INSTRUCTIONS FOR THE TASK » Take the line with "Task: Retweet the Sep 9 tweet" as the first and the last line of the data as the end. Write out both and every line between exactly, except pictures.

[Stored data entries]
# # #

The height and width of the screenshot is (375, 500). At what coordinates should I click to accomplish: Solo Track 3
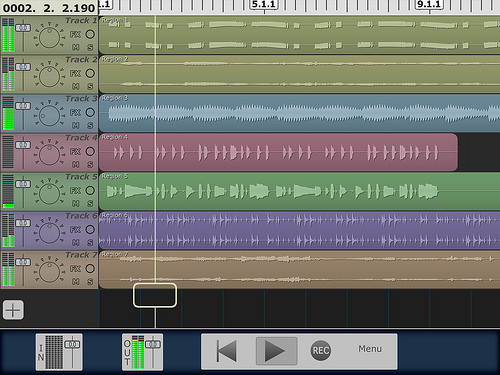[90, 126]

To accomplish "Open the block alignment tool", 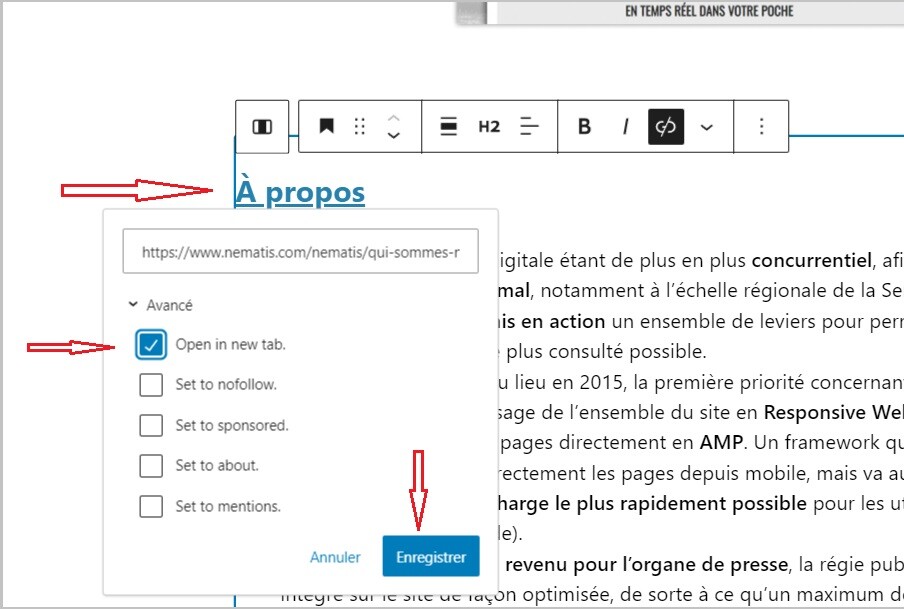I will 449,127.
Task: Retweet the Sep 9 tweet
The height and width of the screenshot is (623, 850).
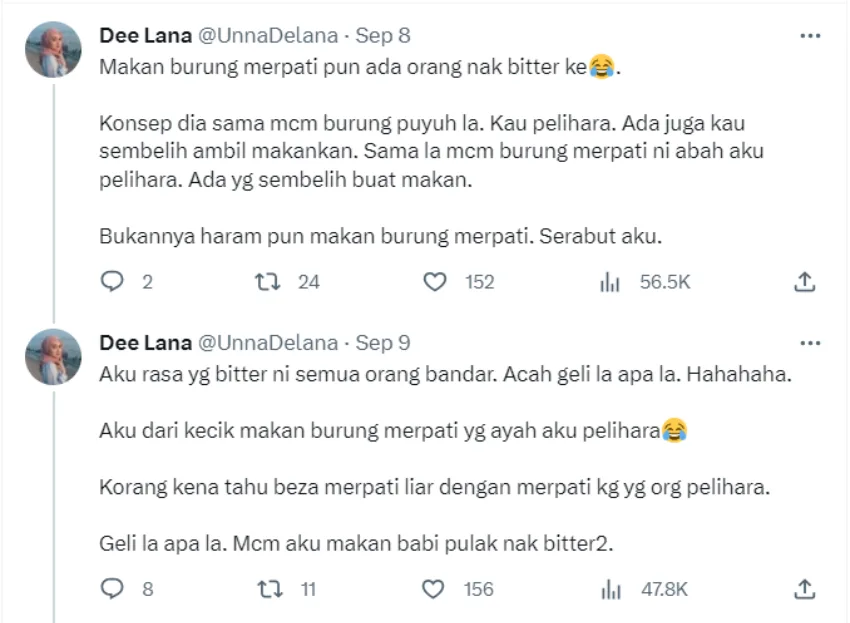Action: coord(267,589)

# # #

RESPONSE FOR THIS EXERCISE »
Task: Retweet the Sep 9 tweet
The height and width of the screenshot is (623, 850).
Action: coord(267,589)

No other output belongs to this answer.